GIVEN TEXT>
— BEGIN —
Next to WALL•E, THE INCREDIBLES ($46) is my favorite film to come out of Pixar Animation Studios. In many ways, THE INCREDIBLES was a major first for Pixar; it was their first feature length film to feature human characters; additionally, it was the first Pixar film to be developed by a source from outside the studio. Writer/director Brad Bird, who had created the critically acclaimed 2D, animated film THE IRON GIANT over at Warner Bros., made his first foray into 3D with THE INCREDIBLES. At the time of its production, THE INCREDIBLES was also the most ambitious project undertaken by Pixar, due to the complexity of Bird’s story and the world that the CGI animators would have to create to realize it. Another thing that makes THE INCREDIBLES a standout, is the complexity of the characterizations, which go beyond what one normally expects from an animated feature. Even the supporting characters in THE INCREDIBLES are wonderful- Edna Mode could be one of the most brilliantly hilarious creations to ever be featured in a Pixar movie. Not surprisingly, THE INCREDIBLES was rewarded with the Academy Award for Best Animated Feature Film; it also received a nomination for Best Original Screenplay.

THE INCREDIBLES is set in a world brimming with superheroes. As the film opens, we are introduced to Mr. Incredible (voiced by Craig T. Nelson), who is on his way to marry fellow superhero, Elastigirl (voiced by Holly Hunter). Making a quick stop to foil a bank robbery, Mr. Incredible encounters a powerless obsessed fan named Buddy Pine (voiced by Jason Lee), who created gadgets to compensate for his lack of actual superpowers and offers his services as sidekick. However, Buddy proves a dangerous, destructive distraction, so Mr. Incredible rejects his offer. While Mr. Incredible and Elastigirl do wed, lawsuits from injured bystanders force the government to outlaw all superhero activities. Fifteen years pass, all superheroes have received amnesty for their past activities, and try to live quiet suburban lives as normals, as part of a government relocation plan.
— END —
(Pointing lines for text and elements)
— BEGIN —
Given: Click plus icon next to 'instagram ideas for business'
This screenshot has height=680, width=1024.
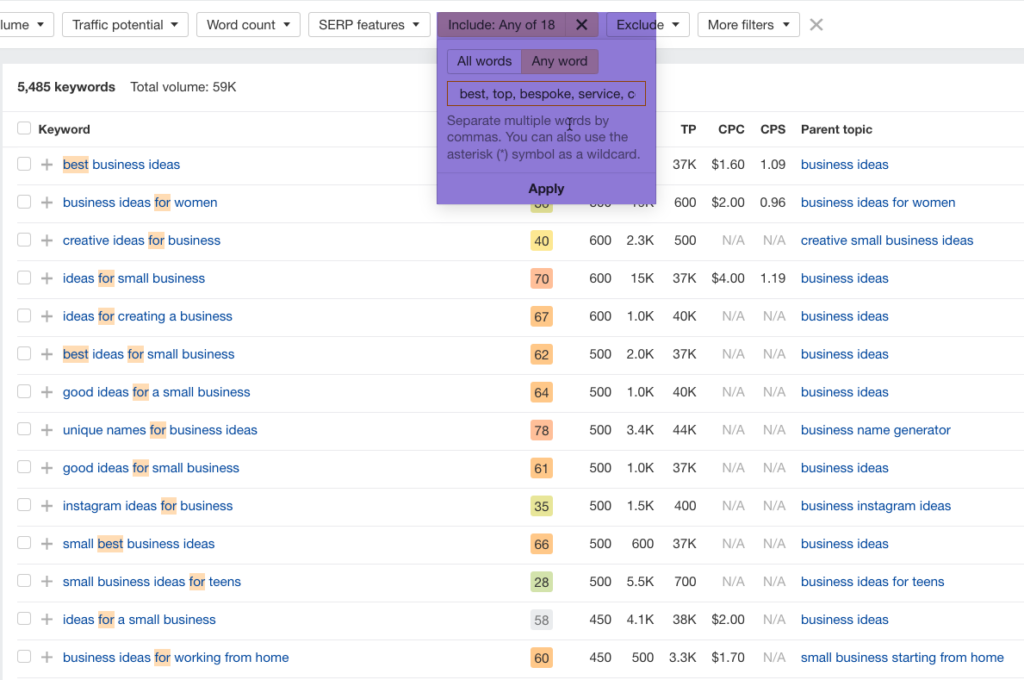Looking at the screenshot, I should [46, 507].
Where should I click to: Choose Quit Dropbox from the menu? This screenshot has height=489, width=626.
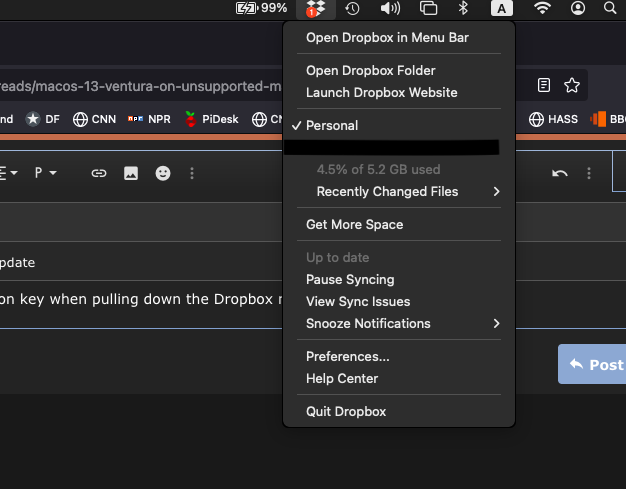[346, 412]
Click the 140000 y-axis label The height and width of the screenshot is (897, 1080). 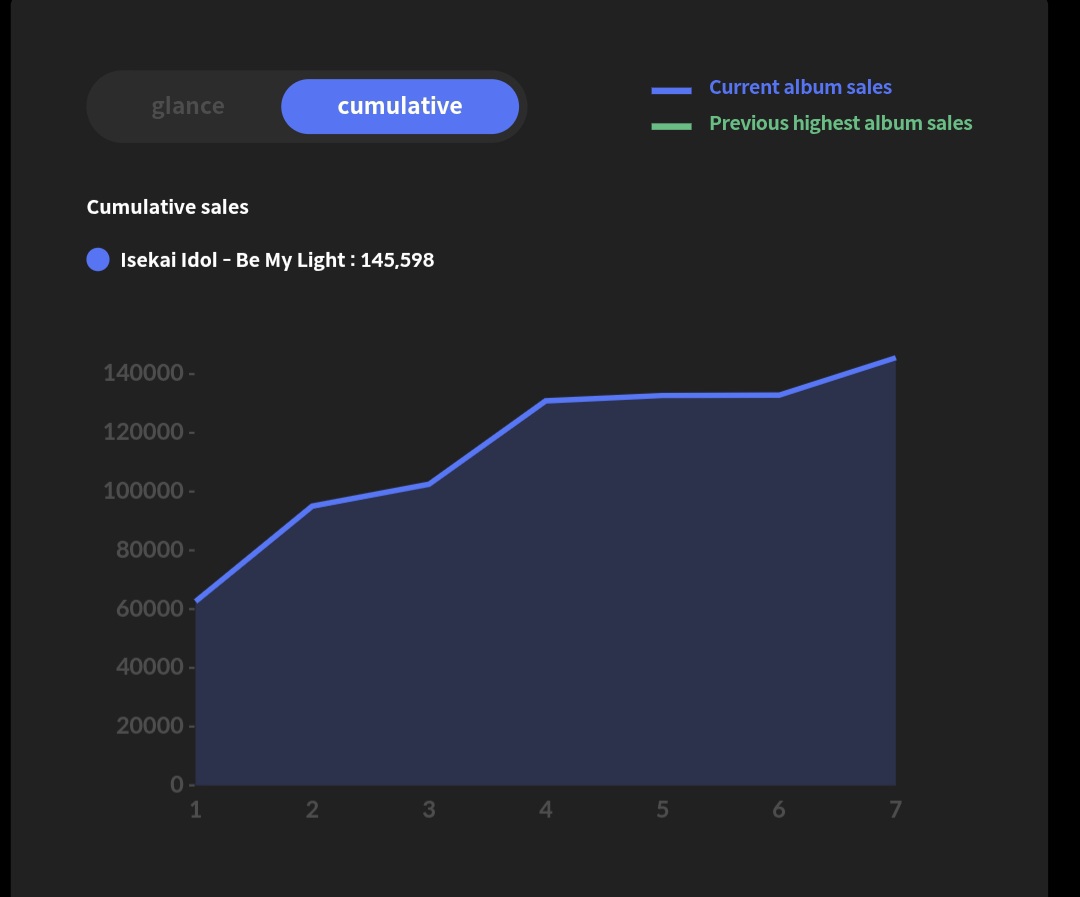(x=143, y=373)
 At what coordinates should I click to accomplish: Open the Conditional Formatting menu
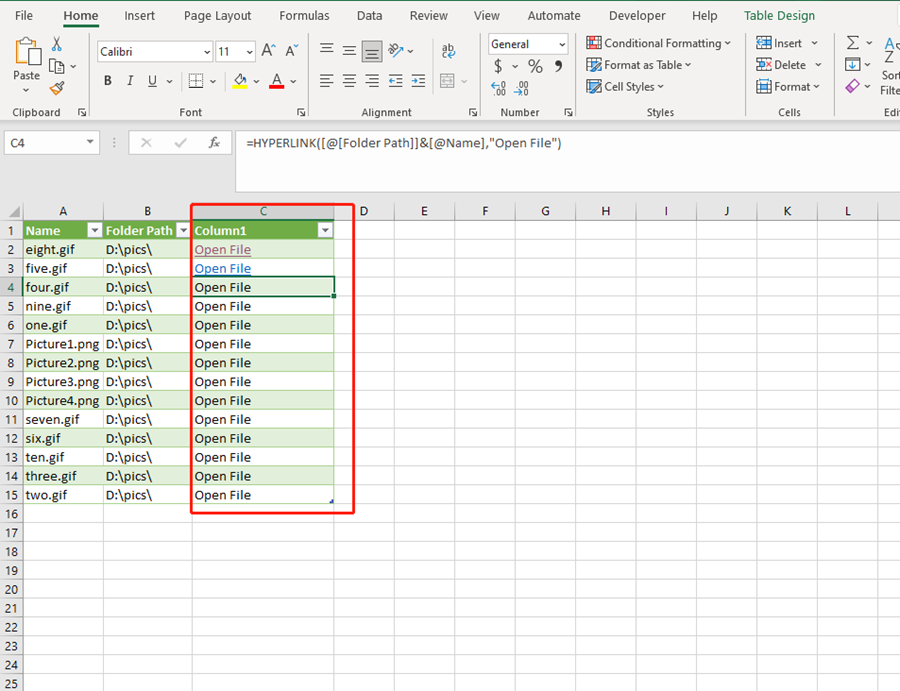tap(659, 43)
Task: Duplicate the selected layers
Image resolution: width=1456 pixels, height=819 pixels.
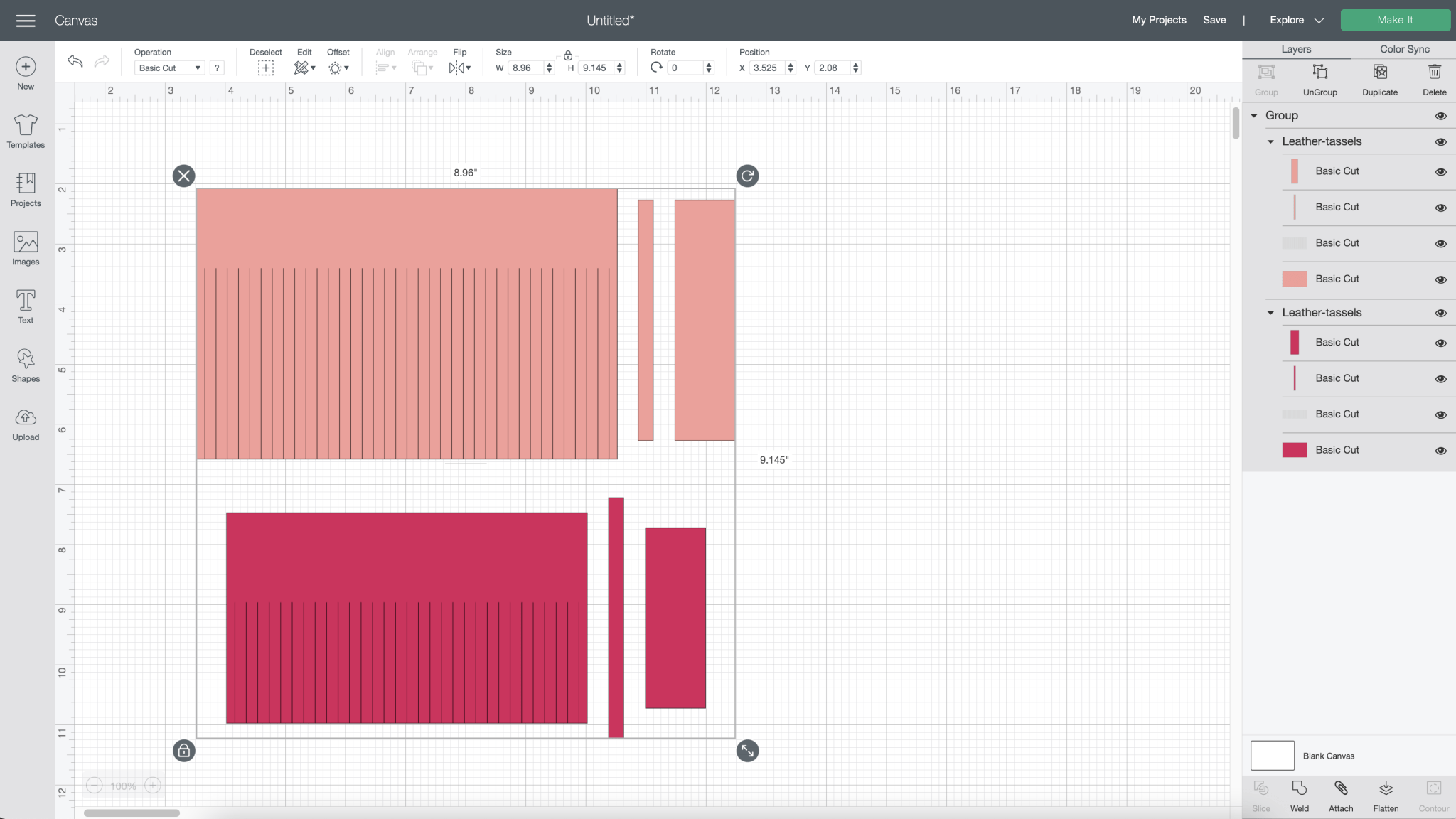Action: (1379, 79)
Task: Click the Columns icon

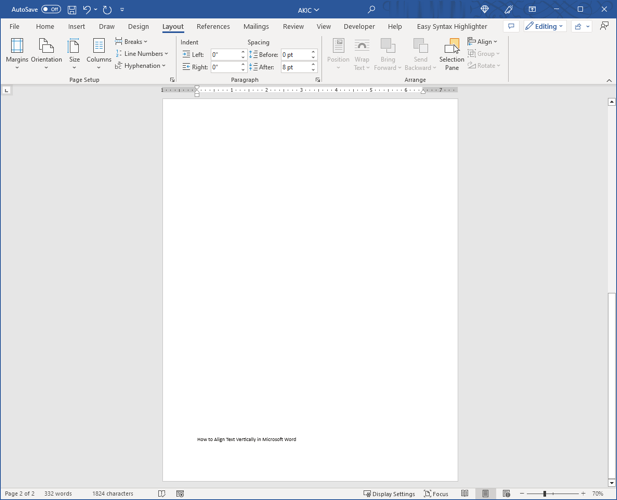Action: point(99,51)
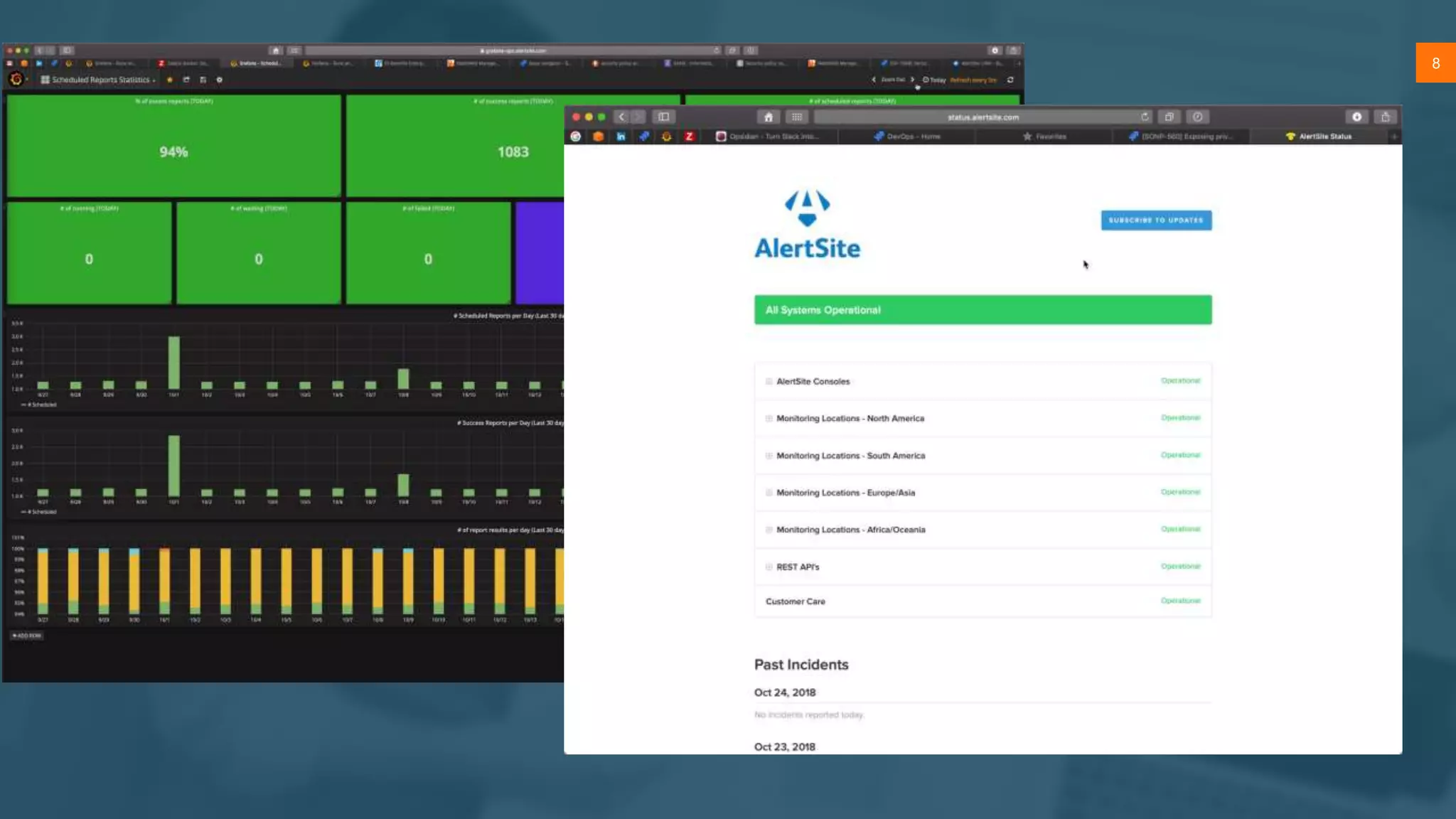The height and width of the screenshot is (819, 1456).
Task: Expand AlertSite Consoles component group
Action: click(769, 382)
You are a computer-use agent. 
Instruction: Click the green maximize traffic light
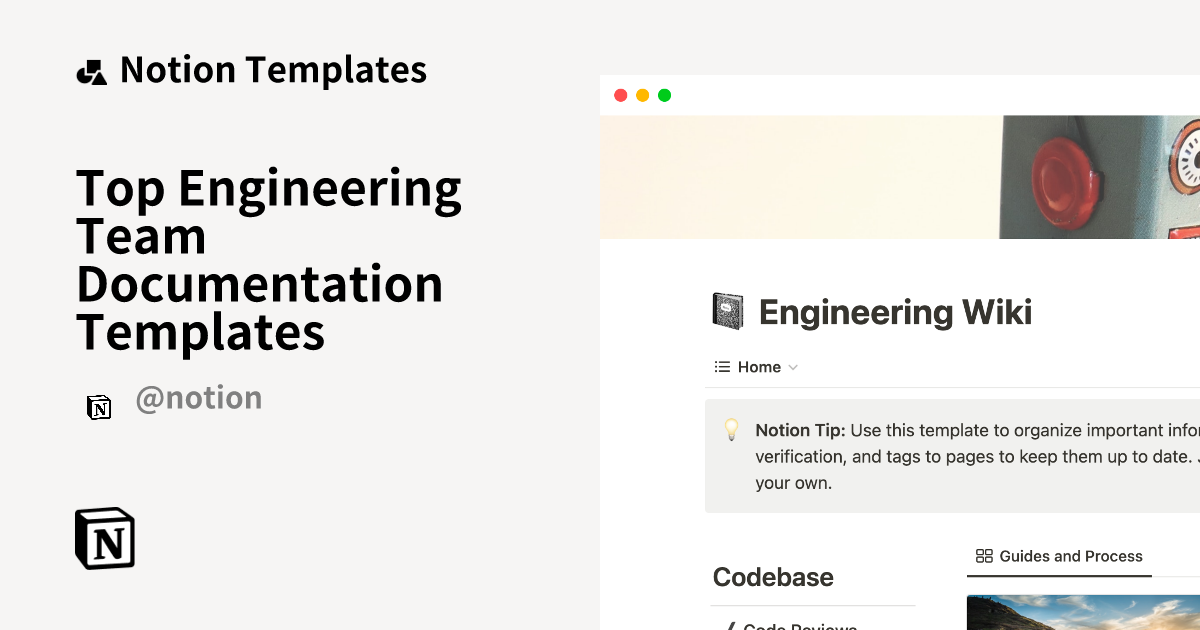pos(664,95)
— END —
INSTRUCTIONS FOR THE TASK>
Could you write the next part of the review of The Incredibles, picking up right after its final sentence?

ANSWER TO THE TASK>
Mr. Incredible is now insurance company desk jockey Bob Parr, who lives with his wife Helen (formerly Elastigirl) and super powered children Violet (voiced by Sarah Vowell) and Dash (voiced by Spencer Fox), as well as the Parr’s seemingly normal infant son Jack-Jack. Bored, out of shape and resentful, Bob longs for his glory days. "Bowling Nights" with best friend Lucius Best, the former Frozone (voiced by Samuel L. Jackson) are spent listening to police scanners and doing anonymous super-powered good deeds. Bob’s inability to deal with the tedium has resulted in multiple government paid relocations for him and his family. However, when Bob has an altercation with his condescending insurance company boss, his government handler cuts him loose. Before he can inform Helen that he has been fired, Bob is offered a great sum of cash for some freelance work for a "super-secret government agency," work that will utilize his superhero abilities. At first, the work seems good, it puts Bob in better spirits and it inspires his to get back in shape. Of course, things are not always what they seem, with the entire Parr family finding themselves endangered by a blast from Mr. Incredible’s past. The vocal talent behind THE INCREDIBLES also includes Wallace Shawn, Elizabeth Peña and John Ratzenberger.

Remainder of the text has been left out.